You can have THeCRF as a standalone tool, and according to your needs, we can tailor
our provisions with any add-ons or any EDC services.
With 15 years of experience of providing high-quality e-tools and services for the Life Sciences, THeCRF is built
from the experience of hundreds of Project Managers, Investigators and Monitors designed to make your clinical project a success.
WHY CHOOSE THeCRF
Robust and flexible
Configurable for any clinical project
Secure and anywhere
Self-configuration and start up
Constantly updated according to your needs
Quick and consolidated change management during the course of the clinical project
Stay focused on your project goals!
THeCRF combines technical expertise with a deep understanding of
clinical research processes to provide you with innovative and customized technological solutions
that integrate perfectly to support all aspects of your clinical project.
THeCRF for everyone
Pharma, Medical Devices, Biotech Industries, Academic, Non-Profit Organizations, ... Interventional, Observational, Retrospective, Registries ...
whatever the Industry or type of clinical project, THeCRF captures data efficiently and cost-effectively
so that you can focus on making the right decisions for your project.
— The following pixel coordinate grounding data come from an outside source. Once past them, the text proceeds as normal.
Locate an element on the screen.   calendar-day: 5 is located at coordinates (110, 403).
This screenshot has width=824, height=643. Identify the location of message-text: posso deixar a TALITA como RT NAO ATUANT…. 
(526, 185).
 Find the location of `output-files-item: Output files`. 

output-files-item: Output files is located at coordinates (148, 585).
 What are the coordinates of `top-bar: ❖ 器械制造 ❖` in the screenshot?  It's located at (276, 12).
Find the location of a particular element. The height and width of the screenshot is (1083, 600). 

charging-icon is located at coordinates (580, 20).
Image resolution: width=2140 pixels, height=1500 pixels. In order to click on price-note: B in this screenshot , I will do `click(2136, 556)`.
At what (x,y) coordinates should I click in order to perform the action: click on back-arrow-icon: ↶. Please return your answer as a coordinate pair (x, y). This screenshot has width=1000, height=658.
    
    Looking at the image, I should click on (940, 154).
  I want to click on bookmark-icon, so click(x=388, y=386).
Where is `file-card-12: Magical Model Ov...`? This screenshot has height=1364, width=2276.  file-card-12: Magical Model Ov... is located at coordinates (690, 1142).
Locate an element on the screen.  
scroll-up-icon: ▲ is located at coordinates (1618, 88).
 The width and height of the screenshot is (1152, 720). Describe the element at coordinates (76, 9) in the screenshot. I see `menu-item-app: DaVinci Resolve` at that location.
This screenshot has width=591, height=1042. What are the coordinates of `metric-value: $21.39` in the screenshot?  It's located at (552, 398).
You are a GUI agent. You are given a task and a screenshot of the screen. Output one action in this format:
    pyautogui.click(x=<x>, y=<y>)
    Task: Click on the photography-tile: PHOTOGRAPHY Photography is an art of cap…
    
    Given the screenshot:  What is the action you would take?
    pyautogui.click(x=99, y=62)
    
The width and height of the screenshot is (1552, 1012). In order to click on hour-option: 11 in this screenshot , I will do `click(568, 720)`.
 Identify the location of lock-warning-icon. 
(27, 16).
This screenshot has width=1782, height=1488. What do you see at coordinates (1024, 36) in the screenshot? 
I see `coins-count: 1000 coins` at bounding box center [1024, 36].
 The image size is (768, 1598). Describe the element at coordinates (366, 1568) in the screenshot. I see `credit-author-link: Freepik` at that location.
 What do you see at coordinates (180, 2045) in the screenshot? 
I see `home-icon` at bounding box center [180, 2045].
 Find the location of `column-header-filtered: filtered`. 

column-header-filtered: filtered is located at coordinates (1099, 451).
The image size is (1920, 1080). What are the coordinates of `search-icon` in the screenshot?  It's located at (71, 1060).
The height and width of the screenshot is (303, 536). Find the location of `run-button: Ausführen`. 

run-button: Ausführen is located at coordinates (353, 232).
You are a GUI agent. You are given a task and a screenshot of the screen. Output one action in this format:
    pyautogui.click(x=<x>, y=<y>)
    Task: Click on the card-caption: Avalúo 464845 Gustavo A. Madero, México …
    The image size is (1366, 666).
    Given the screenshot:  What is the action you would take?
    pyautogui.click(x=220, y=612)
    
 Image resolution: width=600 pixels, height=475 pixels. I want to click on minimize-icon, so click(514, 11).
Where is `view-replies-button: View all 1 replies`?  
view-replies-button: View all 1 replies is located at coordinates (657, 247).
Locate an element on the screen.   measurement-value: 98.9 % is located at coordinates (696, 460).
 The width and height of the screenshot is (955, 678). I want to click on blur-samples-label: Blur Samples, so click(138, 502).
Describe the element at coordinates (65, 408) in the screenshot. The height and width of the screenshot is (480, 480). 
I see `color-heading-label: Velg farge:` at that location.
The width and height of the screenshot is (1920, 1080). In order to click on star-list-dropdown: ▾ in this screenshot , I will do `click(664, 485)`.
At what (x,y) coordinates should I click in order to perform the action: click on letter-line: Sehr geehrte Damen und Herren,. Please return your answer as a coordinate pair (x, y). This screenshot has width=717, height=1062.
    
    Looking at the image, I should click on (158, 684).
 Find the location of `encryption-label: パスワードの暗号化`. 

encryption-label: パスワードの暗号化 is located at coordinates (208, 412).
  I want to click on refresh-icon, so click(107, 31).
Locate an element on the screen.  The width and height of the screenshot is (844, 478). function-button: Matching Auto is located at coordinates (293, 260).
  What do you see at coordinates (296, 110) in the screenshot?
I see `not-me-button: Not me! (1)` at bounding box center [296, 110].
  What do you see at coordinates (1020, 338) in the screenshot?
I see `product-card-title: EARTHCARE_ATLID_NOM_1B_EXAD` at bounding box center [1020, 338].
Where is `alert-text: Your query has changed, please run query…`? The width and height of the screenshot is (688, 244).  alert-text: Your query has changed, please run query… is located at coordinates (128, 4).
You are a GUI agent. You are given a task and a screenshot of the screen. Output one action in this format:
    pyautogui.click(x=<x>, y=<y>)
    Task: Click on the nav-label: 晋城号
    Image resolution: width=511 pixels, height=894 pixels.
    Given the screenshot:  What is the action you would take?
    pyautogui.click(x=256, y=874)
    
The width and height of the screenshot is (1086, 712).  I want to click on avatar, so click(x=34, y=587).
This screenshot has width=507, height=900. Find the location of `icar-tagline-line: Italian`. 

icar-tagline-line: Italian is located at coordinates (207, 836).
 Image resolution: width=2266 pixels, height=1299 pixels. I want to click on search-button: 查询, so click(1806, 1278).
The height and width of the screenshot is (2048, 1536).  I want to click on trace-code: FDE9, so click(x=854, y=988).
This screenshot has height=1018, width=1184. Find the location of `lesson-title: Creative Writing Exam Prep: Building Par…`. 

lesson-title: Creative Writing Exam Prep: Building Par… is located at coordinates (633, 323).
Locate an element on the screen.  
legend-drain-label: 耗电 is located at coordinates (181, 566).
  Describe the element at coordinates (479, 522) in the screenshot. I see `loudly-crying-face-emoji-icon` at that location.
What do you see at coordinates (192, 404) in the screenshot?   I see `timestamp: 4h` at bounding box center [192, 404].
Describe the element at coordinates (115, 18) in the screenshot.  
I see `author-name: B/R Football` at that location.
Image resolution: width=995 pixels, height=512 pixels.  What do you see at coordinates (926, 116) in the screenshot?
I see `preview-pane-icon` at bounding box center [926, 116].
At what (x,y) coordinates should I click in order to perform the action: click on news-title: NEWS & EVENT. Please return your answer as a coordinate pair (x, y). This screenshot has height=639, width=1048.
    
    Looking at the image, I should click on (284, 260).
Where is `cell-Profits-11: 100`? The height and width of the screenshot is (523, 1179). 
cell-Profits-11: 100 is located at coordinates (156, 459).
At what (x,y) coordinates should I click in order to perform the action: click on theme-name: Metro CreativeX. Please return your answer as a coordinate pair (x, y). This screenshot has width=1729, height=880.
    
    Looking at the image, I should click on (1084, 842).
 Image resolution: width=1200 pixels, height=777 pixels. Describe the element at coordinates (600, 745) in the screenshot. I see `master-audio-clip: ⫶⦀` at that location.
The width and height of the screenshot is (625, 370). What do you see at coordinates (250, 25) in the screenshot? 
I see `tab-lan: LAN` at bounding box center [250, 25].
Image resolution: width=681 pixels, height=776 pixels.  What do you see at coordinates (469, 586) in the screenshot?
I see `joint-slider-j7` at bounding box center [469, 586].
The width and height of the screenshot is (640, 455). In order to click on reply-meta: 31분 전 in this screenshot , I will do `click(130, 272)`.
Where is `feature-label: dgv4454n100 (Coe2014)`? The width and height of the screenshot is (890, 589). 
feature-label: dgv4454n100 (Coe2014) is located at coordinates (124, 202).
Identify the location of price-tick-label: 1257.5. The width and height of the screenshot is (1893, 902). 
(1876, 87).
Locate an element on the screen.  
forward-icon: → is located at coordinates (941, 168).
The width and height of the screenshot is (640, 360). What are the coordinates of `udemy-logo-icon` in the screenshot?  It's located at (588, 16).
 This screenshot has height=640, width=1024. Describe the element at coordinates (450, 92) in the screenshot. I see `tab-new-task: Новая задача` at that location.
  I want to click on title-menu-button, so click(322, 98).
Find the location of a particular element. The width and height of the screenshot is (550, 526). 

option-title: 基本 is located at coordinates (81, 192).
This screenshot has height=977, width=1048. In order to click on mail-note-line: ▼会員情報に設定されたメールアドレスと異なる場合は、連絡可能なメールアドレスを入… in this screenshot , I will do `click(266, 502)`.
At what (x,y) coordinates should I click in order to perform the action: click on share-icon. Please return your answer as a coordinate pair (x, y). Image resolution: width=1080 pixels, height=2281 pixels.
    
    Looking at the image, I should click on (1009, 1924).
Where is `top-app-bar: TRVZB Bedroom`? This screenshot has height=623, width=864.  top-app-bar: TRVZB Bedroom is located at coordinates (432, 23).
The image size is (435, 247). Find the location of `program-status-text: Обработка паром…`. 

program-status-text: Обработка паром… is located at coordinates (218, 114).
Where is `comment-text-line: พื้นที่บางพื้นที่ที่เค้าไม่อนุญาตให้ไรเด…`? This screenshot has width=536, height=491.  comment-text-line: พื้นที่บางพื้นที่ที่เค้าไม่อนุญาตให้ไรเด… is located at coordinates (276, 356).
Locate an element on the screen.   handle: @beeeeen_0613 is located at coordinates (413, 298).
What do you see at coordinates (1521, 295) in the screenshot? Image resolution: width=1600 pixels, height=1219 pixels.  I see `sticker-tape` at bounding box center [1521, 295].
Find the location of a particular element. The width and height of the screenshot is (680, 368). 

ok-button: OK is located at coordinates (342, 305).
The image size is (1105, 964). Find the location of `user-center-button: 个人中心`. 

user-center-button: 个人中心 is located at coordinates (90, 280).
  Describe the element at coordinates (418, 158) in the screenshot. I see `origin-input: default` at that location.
A living platform: we are constantly improving!
Innovation is at the core of the design and the development of THeCRF, in order to meet your needs and further improving your expectations.
We constantly focus on improving our quality management system, relying on cutting-edge technologies and strict security standards.
What’s new? New features available in version 4.0:
Optimized subject page
New integrated API
Improved data management functionality
Updated coding propagation
Enhanced audit trail
All the functionalities you need!
THeCRF is designed to capture and manage research data efficiently.
A robust and well-organized tool yet flexible enough.
THeCRF can be easily designed accordingly to your processes.
The most appreciated capabilities of THeCRF include:
Welcome Dashboard with a customizable widget
The automatized set up
Third party integration module
Digital Signature: Principal Investigator can sign directly in eCRF
On-demand reporting schedules
Data export in the most popular formats
Post-it comment and note functionality
Image Management and evaluation
Images & DICOM Management
MAM for Independent External Adjudication Assessor Management
Inside a clinical project, Serious Adverse Event (SAE) management is fundamental to trigger a prompt action for patient
safety and also to ensure related data collection accuracy. The SAE Management add-on facilitates and supports site staff
in the collection, management, and analysis of any SAE recorded in a clinical project.
The automated population feature of the SAE form allows the site staff to capture all the needed data in just a few clicks.
Relevant information is automatically disclosed to those in need without losing time with long e-mails, guaranteeing
confidentiality of the data with a robust and reliable communication flow.
The SAE Management is a must have add-on to manage the SAE process in a secure and automated way and guarantee prompt
action is taken for the safety of the patients involved.
Images & DICOM Management
Clinical Research is based on data proving the efficacy of a diagnostic, a drug or a medical device. In the era of
the digitalisation of processes and decentralised data collection, more and more use of digital / medical images
(for example, but not limited to, x-rays, CT scan, photos and videos) is preferred.
The Image & DICOM Management add-on allows site staff to upload these “special” data directly in the EDC
with only a few clicks, ensuring a secure collection of data in compliance with CFR part 11.
It is no longer necessary to use external systems, increasing the number of passwords to remember and third party vendors
THeCRF can contain images, DICOM (Digital Imaging and Communications in Medicine), videos
and many other digital medical files, simplifying the activities of the site staff who will benefit from a single platform
to collect all the clinical study data.
Multi Access Module (MAM) for Independent External Adjudication Assessor Management
The Multi Access add-on allows you to provide the data collected in the EDC to independent expert users (for example Key Opinion Leaders) who can evaluate the decisions made by the site medical staff.
The add-on allows you to have access only to the necessary data and if needed also in a double-blind way, in order to
guarantee the evaluation of the data independently.
If there are discrepancies with respect to the choices made by the site staff, it is possible to intervene in a documented
way in compliance with regulatory requirements.